Cycles of Ubiquitination and Deubiquitination Critically Regulate Growth Factor–Mediated Activation of Akt Signaling

Wei-Lei Yang^1,2, Guoxiang Jin¹, Chien-Feng Li^3,4,5, Yun Seong Jeong^1,2, Asad Moten^1,6, Dazhi Xu¹, Zizhen Feng¹, Wei Chen¹, Zhen Cai¹, Bryant Darnay⁷, Wei Gu⁸, and Hui-Kuan Lin^1,2*

¹ Department of Molecular and Cellular Oncology, The University of Texas MD Anderson Cancer Center, Houston, TX 77030, USA.
² The University of Texas Graduate School of Biomedical Sciences at Houston, Houston, TX 77030, USA.
³ Department of Pathology, Chi-Mei Foundational Medical Center, Tainan 710, Taiwan.
⁴ National Institute of Cancer Research, National Health Research Institutes, Tainan 704, Taiwan.
⁵ Department of Biotechnology, Southern Taiwan University, Tainan 710, Taiwan.
⁶ Faculty of Arts and Sciences, Harvard University, Cambridge, MA 02138, USA.
⁷ Department of Experimental Therapeutics, The University of Texas MD Anderson Cancer Center, Houston, TX 77030, USA.
⁸ Institute for Cancer Genetics, College of Physicians and Surgeons, Columbia University, 1130 Saint Nicholas Avenue, New York, NY 10032, USA.

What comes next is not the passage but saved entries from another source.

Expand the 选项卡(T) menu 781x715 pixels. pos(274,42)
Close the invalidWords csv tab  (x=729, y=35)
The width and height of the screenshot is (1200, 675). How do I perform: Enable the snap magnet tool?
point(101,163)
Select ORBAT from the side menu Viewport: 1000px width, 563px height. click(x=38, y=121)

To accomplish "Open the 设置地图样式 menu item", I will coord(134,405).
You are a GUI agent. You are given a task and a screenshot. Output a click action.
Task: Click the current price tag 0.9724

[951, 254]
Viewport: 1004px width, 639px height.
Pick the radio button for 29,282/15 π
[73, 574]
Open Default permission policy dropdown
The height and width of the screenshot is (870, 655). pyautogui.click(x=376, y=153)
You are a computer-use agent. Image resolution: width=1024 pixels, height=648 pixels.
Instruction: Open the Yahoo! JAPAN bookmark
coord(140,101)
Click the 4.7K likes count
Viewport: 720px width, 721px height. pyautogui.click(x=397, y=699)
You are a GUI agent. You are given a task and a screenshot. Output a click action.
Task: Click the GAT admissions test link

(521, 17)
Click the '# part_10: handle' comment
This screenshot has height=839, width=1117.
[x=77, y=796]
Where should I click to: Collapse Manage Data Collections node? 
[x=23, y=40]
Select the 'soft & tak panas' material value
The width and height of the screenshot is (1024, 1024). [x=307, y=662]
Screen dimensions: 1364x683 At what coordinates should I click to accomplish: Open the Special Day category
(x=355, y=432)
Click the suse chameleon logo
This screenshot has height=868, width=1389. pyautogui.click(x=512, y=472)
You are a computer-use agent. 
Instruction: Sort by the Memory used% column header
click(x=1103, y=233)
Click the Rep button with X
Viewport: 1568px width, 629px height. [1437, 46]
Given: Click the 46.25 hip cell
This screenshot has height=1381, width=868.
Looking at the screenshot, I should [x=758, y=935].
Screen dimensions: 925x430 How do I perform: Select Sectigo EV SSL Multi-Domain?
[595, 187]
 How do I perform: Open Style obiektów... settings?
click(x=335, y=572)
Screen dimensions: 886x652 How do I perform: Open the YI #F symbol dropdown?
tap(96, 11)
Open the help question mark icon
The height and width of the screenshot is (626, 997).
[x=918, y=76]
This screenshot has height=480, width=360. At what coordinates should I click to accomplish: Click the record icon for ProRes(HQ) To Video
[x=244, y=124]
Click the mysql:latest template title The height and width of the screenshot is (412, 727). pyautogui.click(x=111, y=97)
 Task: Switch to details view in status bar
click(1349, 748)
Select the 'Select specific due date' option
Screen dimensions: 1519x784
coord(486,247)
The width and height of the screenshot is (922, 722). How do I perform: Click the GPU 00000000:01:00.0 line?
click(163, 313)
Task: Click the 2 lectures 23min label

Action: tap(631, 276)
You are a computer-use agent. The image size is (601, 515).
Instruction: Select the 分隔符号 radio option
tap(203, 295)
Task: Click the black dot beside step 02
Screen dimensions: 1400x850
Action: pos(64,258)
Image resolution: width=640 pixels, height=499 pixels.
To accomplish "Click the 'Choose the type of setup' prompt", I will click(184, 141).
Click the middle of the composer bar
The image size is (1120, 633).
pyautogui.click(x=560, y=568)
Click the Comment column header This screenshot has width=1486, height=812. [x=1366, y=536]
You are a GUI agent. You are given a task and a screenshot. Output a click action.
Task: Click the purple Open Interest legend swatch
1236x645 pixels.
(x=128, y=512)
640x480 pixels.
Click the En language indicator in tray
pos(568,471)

Abstract: K63-linked ubiquitination of Akt is a posttranslational modification that plays a critical role in growth factor–mediated membrane recruitment and activation of Akt. Although E3 ligases involved in growth factor–induced ubiquitination of Akt have been defined, the deubiquitinating enzyme (DUB) that triggers deubiquitination of Akt and the function of Akt deubiquitination remain largely unclear. We showed that CYLD was a DUB for Akt and suppressed growth factor–mediated ubiquitination and activation of Akt. CYLD directly removed ubiquitin moieties from Akt under serum-starved conditions. CYLD dissociated from Akt upon growth factor stimulation, thereby allowing E3 ligases to induce ubiquitination and activation of Akt. CYLD deficiency also promoted cancer cell proliferation, survival, glucose uptake, and, when injected into mice, growth of prostate tumors. Our findings reveal the crucial role of cycles of ubiquitination and deubiquitination of Akt in determining its plasma membrane localization and activation—and further identify CYLD as a molecular switch for these processes.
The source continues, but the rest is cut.